Short version: It’s the result of being raised in some of the nastier kinds of Christianity, nastily (and somewhat cynically) applied. The imprint you get on your brain lasts forever no matter what you later learn. Then in adulthood people (from the great good-hearted to the insufferably smug) get at me about how I’d better love their god — or else. I will live with that damned “or else” and with the despair of unanswered prayers, a lifelong quest, and the conclusion that for all I seek God, God has never sought me. Those thoughts make it extra hard to let go and go on seeking.
(Whew. Sorry; that was a little bit of a revelation, but I expect regulars hereabouts already know about my upbringing. Leaves a lifelong scar, it does. At some point in your life you’ll think you’ve gotten past it. But trust me … it comes back.)
Ah, losing your religion. Yes, a difficult thing to do, particularly if it’s something you grew up with, as did I. Perhaps I’ll think of something profound to say on that subject, as it’s often percolating in my head anyway. In the meeting, I’m just hearing REM in my head. (Even if it isn’t really about religion as such)
Meeting? Aaaargh! I think I’m losing something other than my religion — perhaps the connection between my head and my fingers, or something?
Sorry about the lack of a self-editing function, jed.
Yeah. REM. That goes through my head, too. 🙂
Lost my religion decades ago. Never really felt anything for it the first place except boredom punctuated by terror and dread. Always had too many inconvenient questions. Observed that “god” always wanted exactly what some very unpleasant adults happened to want.
But steeped in a culture that’s thick with the religion of childhood, and having people (often good people that I respect) trying to drag me back into it when a) it makes no sense and b) trying to live under it was a horrible, monstrous experience, keeps unsettling me from what should be my real quest.
Intellectually I know better. Emotionally … really hard to get past threats and punishments inflicted on you when you were too young to have any defenses against them. I seek spiritual connectedness. “Religion” keeps getting in the way.
“Short version:…. Those thoughts make it extra hard to let go and go on seeking.” (Inclusive)
Ahh… thanks for that explanation, Claire. As one who was strictly raised in the Calvinist/Presbyterian tradition, I understand where you’re coming from. “God” still hangs over your head even when he no longer exists in your life.
Those people in adulthood who presume to know what you should believe and how you should act are not friends, and I suspect are afraid to acknowledge your claim to think differently because they would have no alternative value system to replace it. Like politics, religion is easier to handle in mob-think.

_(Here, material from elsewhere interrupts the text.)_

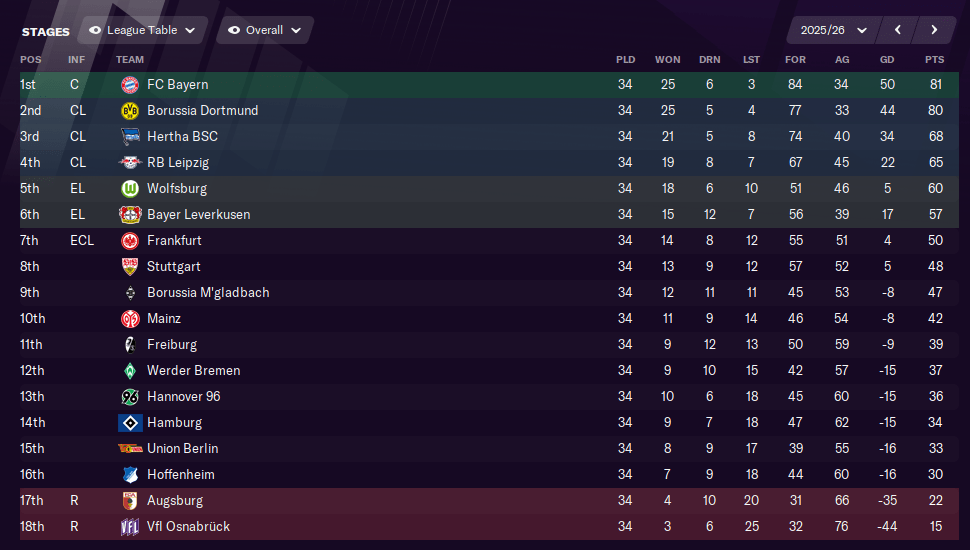Sort table by GD column header
The image size is (970, 550).
tap(887, 60)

I think “spirituality”, OTOH, is the sum of a person’s mental and emotional responses (awareness) to the world as he perceives and lives it, and he gets closest to “God” by fulfilling his potential as a rational *and compassionate* human being.
(OT re meditation: I was thinking this a.m. about the many ways others say it could be achieved and realized the closest I come to any kind of true “meditation” is when I’m doing tai chi exercises — I’m concentrating on position and movement, my body feels good, and my mind is focused on tai chi only; it’s impossible to think about anything else at the same time. Does that count as meditation?)

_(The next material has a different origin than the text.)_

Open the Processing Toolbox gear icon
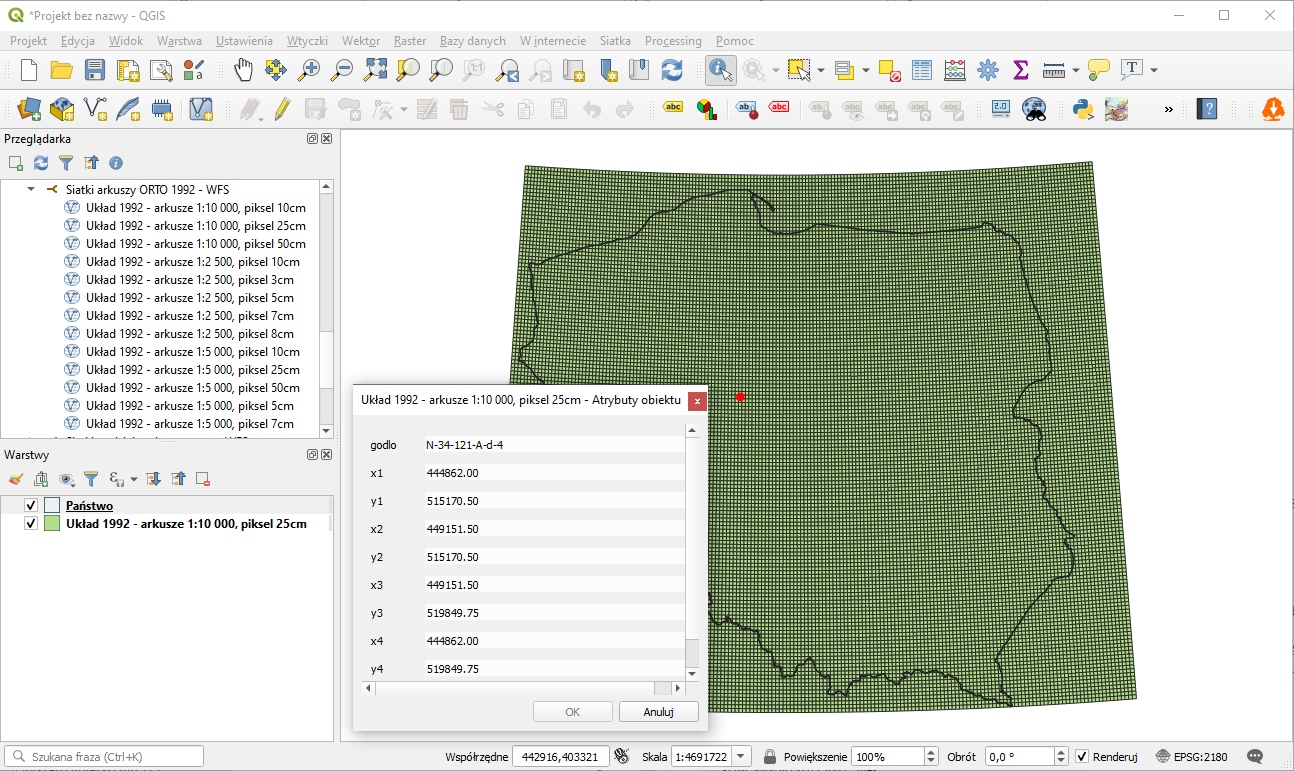The width and height of the screenshot is (1294, 771). (988, 70)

Ellendra: that is a great story to explain the way the mind functions. Do you mind if I borrow that?
Pat: regarding Tai Chi, it does count. There are more forms of meditation that just quietly sitting still. Some use focused movement, like yoga or martial arts or forms of dance or tai chi.
The key thing that they all have in common is to try to unify the mind and body by stopping the continuous chatter of the internal dialogue.

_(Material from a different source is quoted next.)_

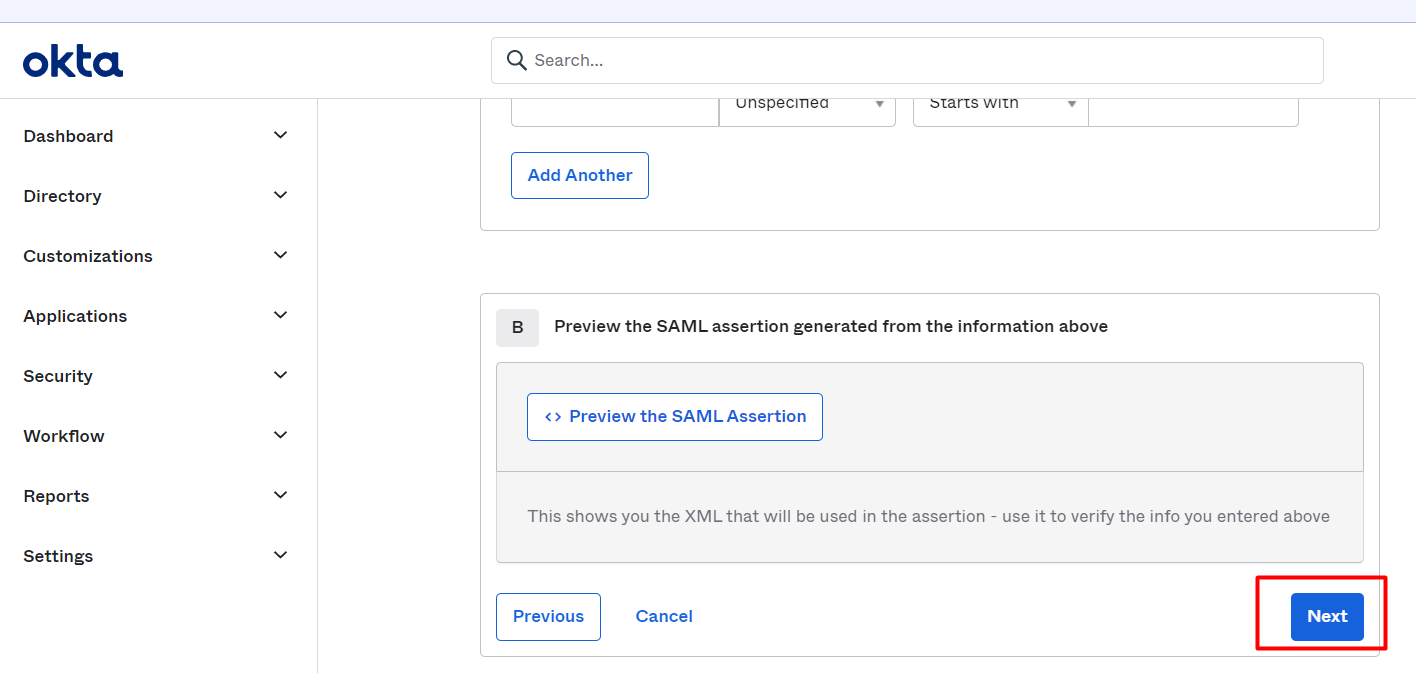Expand the Customizations chevron
The width and height of the screenshot is (1416, 673).
click(x=281, y=255)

Claire: I can relate a bit to what you are going through, I imagine we could have quite a conversation about it. The folks trying to bring you back into the fold maybe misguided, but they likely do what they do out of love. Just thank them and continue on your path. It’s ok.
Michael: Go ahead. I didn’t write that story, it’s just something that stuck in my mind from a Philosophy class I took many, many years ago. I don’t even know who wrote it.